What you need to do — Your reply should be an exact copy of every entry, with the pictures removed.

Information —
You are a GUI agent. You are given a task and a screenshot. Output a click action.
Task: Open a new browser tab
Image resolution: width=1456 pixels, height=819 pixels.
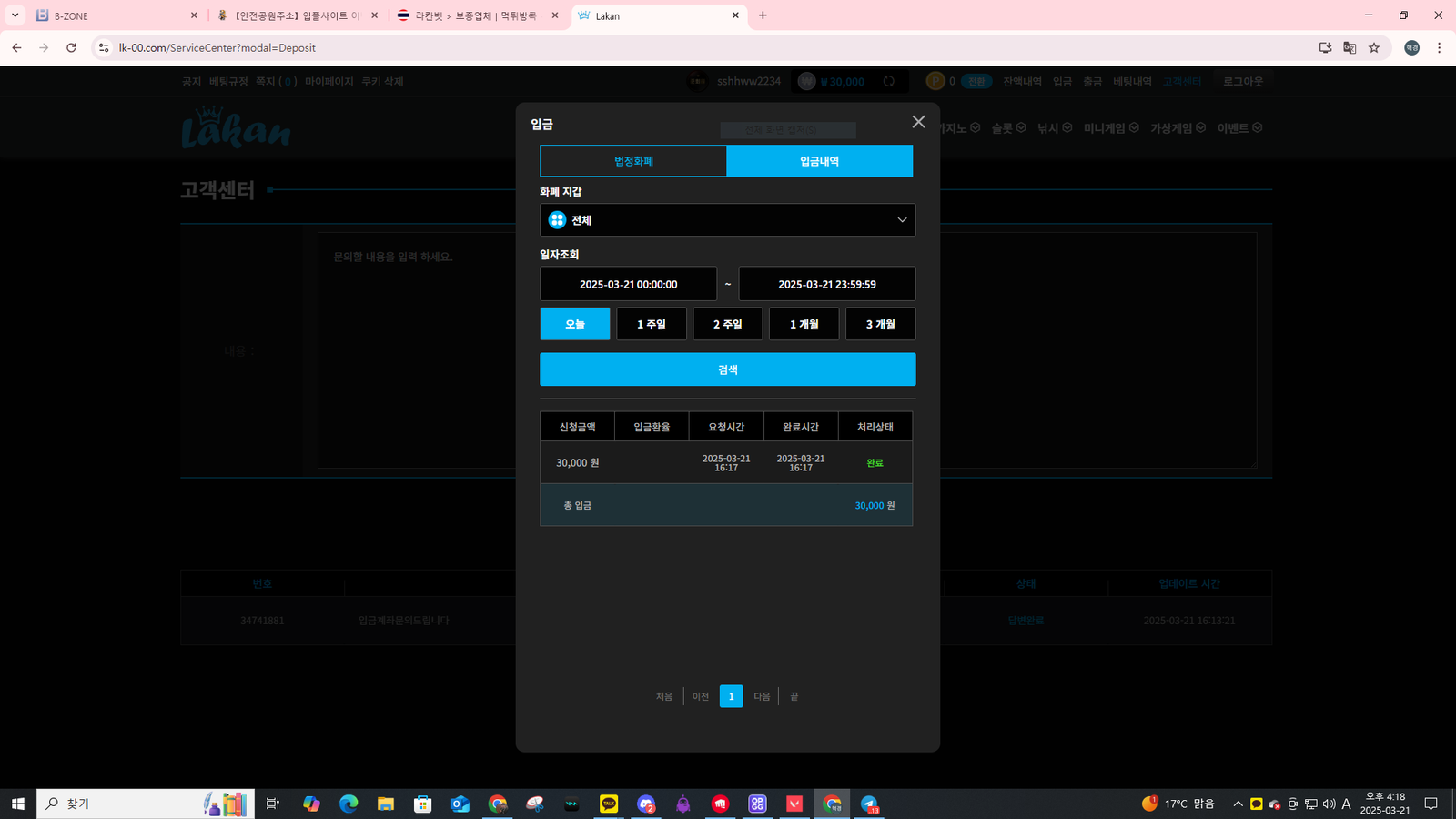(763, 15)
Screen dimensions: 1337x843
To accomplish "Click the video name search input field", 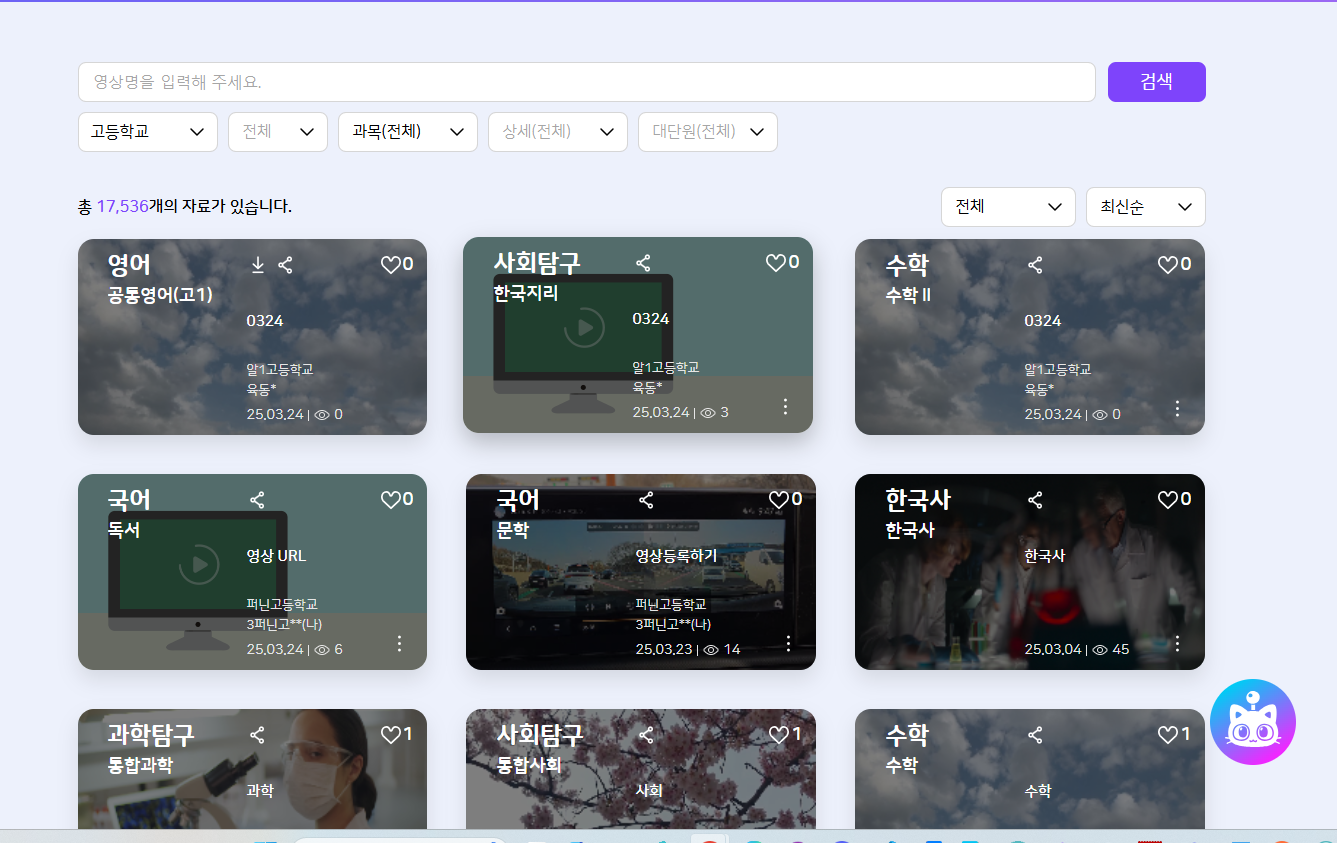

Answer space —
You are a GUI agent. You are given a task and a screenshot. Output a click action.
Task: Open a new browser tab
Image resolution: width=1456 pixels, height=819 pixels.
(763, 15)
Screen dimensions: 1337x843
To accomplish "Click the video name search input field", 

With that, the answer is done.